--- REQUIREMENT ---
Each line from the first line of the entries through the line holding "Jewellery in North Vancouver (83, 2489)" is to be restated word for word; nothing else, and no picture, belongs in the answer.

--- DATA FOR THE TASK ---
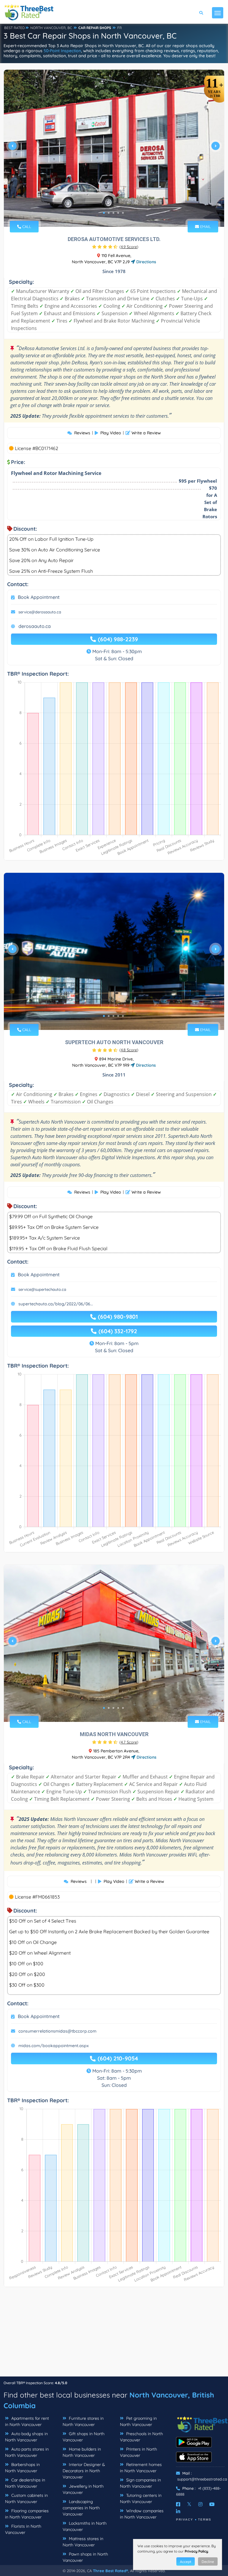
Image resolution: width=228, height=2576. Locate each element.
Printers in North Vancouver (138, 2452)
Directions (145, 261)
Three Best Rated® (110, 2570)
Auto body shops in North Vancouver (26, 2437)
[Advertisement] (114, 2334)
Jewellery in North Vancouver (83, 2489)
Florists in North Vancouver (23, 2529)
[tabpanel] (114, 148)
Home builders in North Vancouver (82, 2452)
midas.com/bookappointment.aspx (53, 2045)
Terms (204, 2519)
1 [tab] (104, 213)
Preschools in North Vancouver (141, 2437)
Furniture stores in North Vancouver (83, 2421)
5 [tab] (123, 213)
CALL (26, 226)
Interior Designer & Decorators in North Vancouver (84, 2471)
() (128, 246)
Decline (208, 2561)
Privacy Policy (196, 2551)
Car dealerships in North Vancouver (25, 2483)
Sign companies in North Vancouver (140, 2483)
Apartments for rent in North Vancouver (27, 2421)
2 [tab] (109, 213)
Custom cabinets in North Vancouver (26, 2498)
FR (119, 27)
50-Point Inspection (62, 50)
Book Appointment (39, 597)
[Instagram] (200, 2504)
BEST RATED (14, 27)
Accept (185, 2561)
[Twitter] (189, 2504)
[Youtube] (212, 2504)
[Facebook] (178, 2504)
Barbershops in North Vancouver (22, 2467)
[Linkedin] (178, 2511)
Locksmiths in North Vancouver (85, 2526)
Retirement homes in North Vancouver (141, 2467)
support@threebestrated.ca (202, 2479)
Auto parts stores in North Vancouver (27, 2452)
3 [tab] (113, 213)
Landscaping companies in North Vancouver (81, 2508)
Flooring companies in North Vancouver (27, 2514)
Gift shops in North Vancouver (83, 2437)
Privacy (184, 2519)
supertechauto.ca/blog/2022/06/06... (55, 1304)
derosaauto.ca (34, 626)
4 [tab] (118, 213)
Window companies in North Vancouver (142, 2514)
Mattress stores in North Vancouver (83, 2542)
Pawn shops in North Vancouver (85, 2557)
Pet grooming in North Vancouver (138, 2421)
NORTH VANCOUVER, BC (51, 27)
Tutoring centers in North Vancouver (141, 2498)
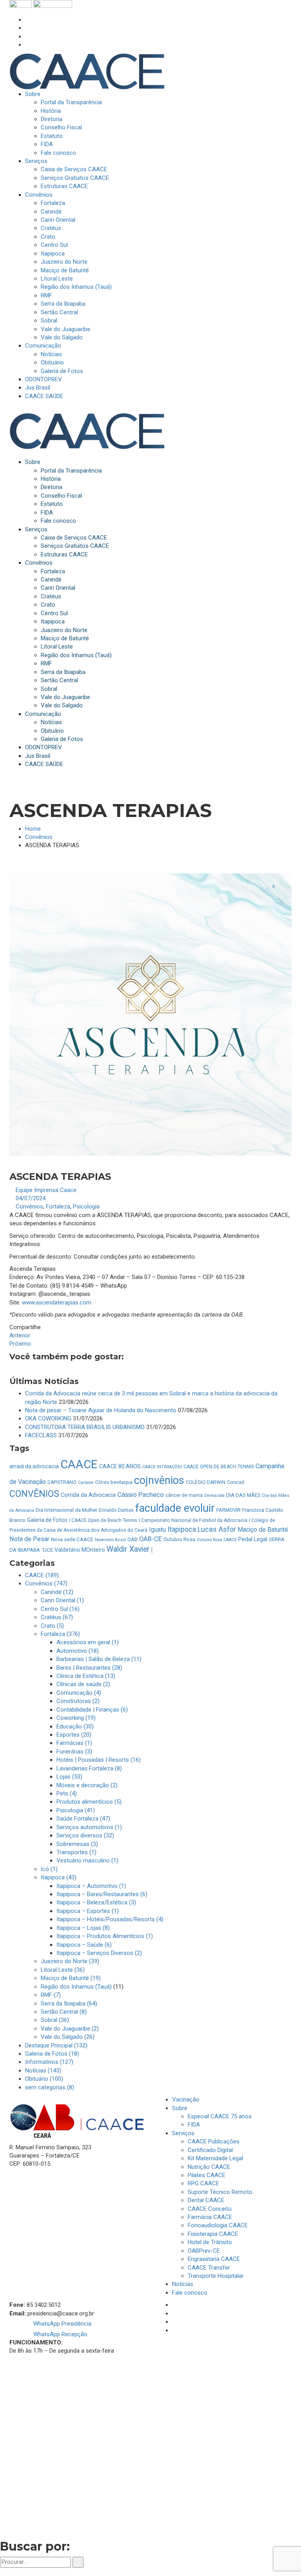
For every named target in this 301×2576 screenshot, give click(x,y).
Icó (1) (49, 1869)
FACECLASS (41, 1435)
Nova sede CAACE (72, 1539)
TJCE (47, 1550)
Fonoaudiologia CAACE (218, 2225)
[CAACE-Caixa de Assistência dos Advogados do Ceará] (87, 71)
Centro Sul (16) (60, 1608)
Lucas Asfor (217, 1529)
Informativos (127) (49, 2061)
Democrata (214, 1495)
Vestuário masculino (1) (87, 1860)
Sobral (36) (55, 2019)
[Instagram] (27, 27)
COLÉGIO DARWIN (205, 1482)
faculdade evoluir (175, 1508)
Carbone (86, 1482)
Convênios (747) (46, 1583)
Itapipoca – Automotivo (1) (91, 1885)
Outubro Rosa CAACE (217, 1539)
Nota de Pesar (29, 1539)
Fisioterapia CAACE (213, 2233)
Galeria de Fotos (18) (52, 2053)
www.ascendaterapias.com (56, 1302)
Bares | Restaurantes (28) (89, 1667)
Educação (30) (75, 1726)
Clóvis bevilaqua (113, 1482)
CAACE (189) (42, 1575)
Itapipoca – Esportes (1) (87, 1911)
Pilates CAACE (206, 2175)
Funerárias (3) (74, 1751)
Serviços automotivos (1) (89, 1827)
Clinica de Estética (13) (85, 1675)
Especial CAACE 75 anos (220, 2116)
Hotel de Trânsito (210, 2242)
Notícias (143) (43, 2070)
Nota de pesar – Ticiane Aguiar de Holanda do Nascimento (100, 1410)
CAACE (79, 1464)
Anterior (19, 1335)
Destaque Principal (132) (56, 2045)
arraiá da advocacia (34, 1466)
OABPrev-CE (204, 2250)
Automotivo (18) (77, 1650)
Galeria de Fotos (47, 1520)
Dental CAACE (206, 2200)
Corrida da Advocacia (88, 1494)
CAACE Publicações (213, 2141)
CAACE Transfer (209, 2267)
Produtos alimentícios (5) (88, 1801)
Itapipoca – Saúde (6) (84, 1944)
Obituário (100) (44, 2078)
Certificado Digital (210, 2150)
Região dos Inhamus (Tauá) (76, 1986)
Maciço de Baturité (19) (71, 1978)
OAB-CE (150, 1539)
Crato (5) (52, 1625)
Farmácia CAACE (210, 2217)
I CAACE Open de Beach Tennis (103, 1520)
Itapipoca (181, 1529)
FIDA (194, 2124)
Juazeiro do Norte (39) (70, 1961)
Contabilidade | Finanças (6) (92, 1709)
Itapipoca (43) (58, 1877)
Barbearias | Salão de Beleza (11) (98, 1659)
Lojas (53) (69, 1776)
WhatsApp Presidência (61, 2323)
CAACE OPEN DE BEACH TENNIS (218, 1466)
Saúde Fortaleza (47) (83, 1818)
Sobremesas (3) (77, 1844)
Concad (235, 1482)
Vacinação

--- OUTPUT FOR THIS EXERCISE ---
Image resolution: width=228, height=2576. Locate each element.
Printers in North Vancouver (138, 2452)
Directions (145, 261)
Three Best Rated® (110, 2570)
Auto body shops in North Vancouver (26, 2437)
[Advertisement] (114, 2334)
Jewellery in North Vancouver (83, 2489)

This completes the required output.